Les Feux follets : extrait n°2

 

         Svetlana Zyrianova sortit du Nadiéjda Café, leva la tête. Les maisons disséminées contre les flancs des collines semblaient ne plus être que de vagues souvenirs de constructions – elles ont existé, on le savait, mais qui pouvait affirmer qu'elles étaient toujours debout ? L'œil distinguait malaisément quelques éclaboussures de teintes délavées. Et, pourtant, c'était bel et bien des maisons, des lieux habités qui abritaient probablement des gens heureux – mais aussi des désespérés, des êtres qui cherchaient un sens à leur vie, qui s'inventaient une destinée différente, et peut-être y en avait-il qui abandonnaient leur vie passée, sans un regret, sans un seul remords, des êtres qui quittaient tout, à la recherche d'un exutoire – et cet exutoire, ce pouvait être soi-même.

         Et c'est mû par un tel désir de changement que l'on poussait un jour la porte à tentures de velours d'un endroit comme le Krasnaïa Zvezda, que l'on disait à l'un de ses propriétaires que l'on avait lu l'annonce et que l'on pensait correspondre au profil recherché, que l'on faisait tout pour convaincre l'homme assis derrière son bureau qu'il avait intérêt à embaucher celle qui se présentait.

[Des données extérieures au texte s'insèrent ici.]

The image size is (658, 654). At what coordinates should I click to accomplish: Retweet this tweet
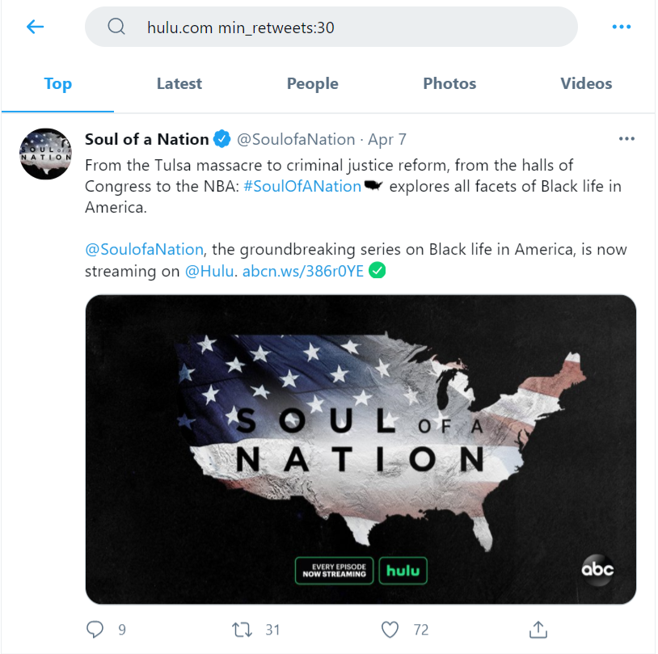(241, 629)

Mais vous n'avez jamais fait ce travail, avait-il retourné, C'est vrai, avait-on répondu, mais je saurai, laissez-moi essayer. On lui avait accordé cette confiance, mais elle devait encore aujourd'hui se faire violence – comment s'habituer à ces mains frôleuses, inquisitives, à ces souffles saccadés qui annonçaient la tempête, comment résister à ces déchaînements de corps en demande, sachant qu'il ne fallait pas résister, mais accepter, tout accepter ; comment …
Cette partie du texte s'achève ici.